Il guaio a esordire in grande stile è che di lì in avanti ci si deve misurare con quel precedente, rischiando di rimanerne in qualche modo ostaggi. Così è capitato al californiano Josh Davis, fra pochi giorni quarantaquattrenne, il cui album di debutto con lo pseudonimo DJ Shadow risale esattamente a venti anni or sono. Endtroducin’ era un formidabile mosaico costituito esclusivamente di frammenti carpiti da dischi altrui: una sorta di manifesto del postmoderno su scala musicale. Nulla di quanto fatto da lui in seguito – altri quattro album, questo incluso – si è avvicinato a quell’opera monumentale.

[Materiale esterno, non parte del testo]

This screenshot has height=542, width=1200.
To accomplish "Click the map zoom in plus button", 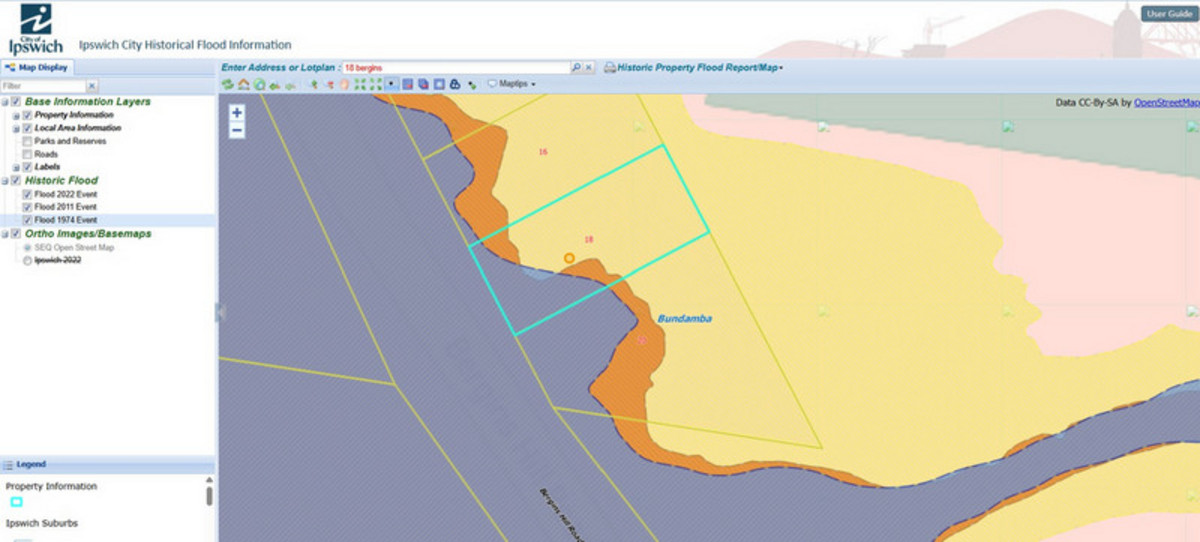I will [237, 113].
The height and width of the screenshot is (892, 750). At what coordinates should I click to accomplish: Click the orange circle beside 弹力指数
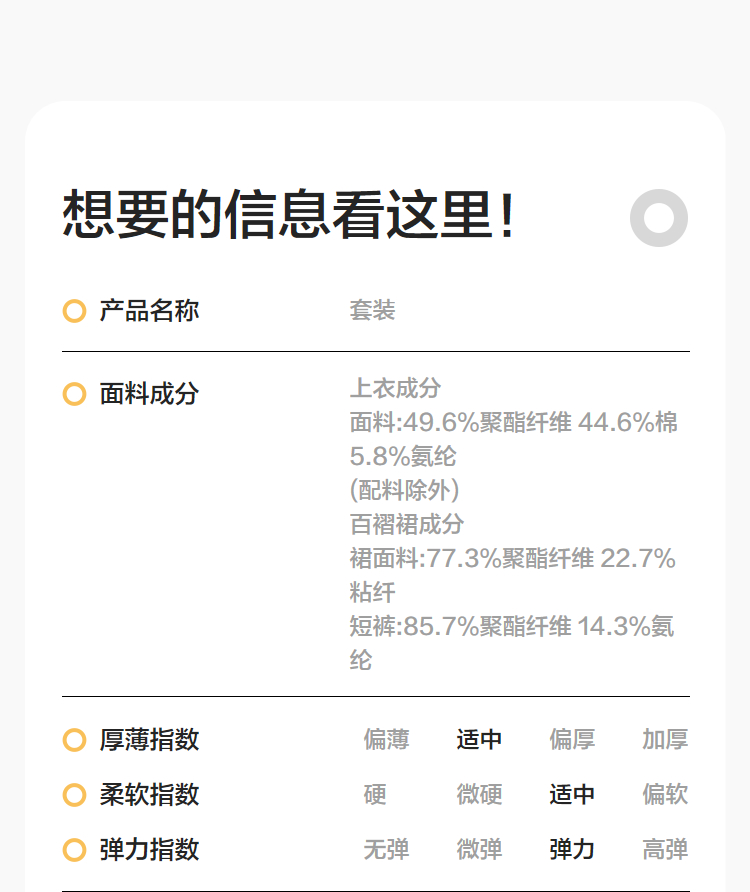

Eppure The Mountain Will Fall è un lavoro dignitosissimo, a tratti brillante come la “fintroduzione” del 1996. In avvio, ad esempio, l’episodio che dà titolo all’intera raccolta, aperto – strano ma vero – da un aleggiare di tastiere tratto da “Prima alba” del nostro Dario Baldan Bembo (da Crescendo, 1975), evolve in maniera convincente dalla vaporosa ambient iniziale verso un ritmo solenne e marziale, reso però sdrucciolevole dall’Ombra, fino a sfociare in arpeggi di sintetizzatore dal gusto progressive. E subito dopo, ecco il pezzo forte: in “Nobody Speak” l’animoso rap dei Run The Jewels – con tanto di schizzo di veleno all’indirizzo di Donald Trump – scorre su un groove mozzafiato di basso e batteria. Qui tuttavia i fiati sono “veri”, come del resto la tromba del britannico Matthew Halsall in “Ashes to Oceans”, la cui soffice armonia confligge con l’arzigogolata ingegnerizzazione dei ritmi.



Questa la novità: c’è molta musica “suonata” rispetto al passato, ancorché attraverso il computer per mezzo del software Ableton. Accade pure in “Bergschrund”, brano nel quale spicca il contributo del neoclassico tedesco Nils Frahm. L’alternanza fra chiaro (l’astrattismo esoterico di “Pitter Patter”) e scuro (l’atmosfera cupa e spettrale di “Depth Charge”, quasi in zona doom metal) definisce il perimetro entro cui il disco si muove, non sempre con disinvoltura (“Mambo” e “California” sono sterili esercizi di concettosità) ma esprimendo comunque l’intenzione – meritevole – di sfidare l’ascoltatore.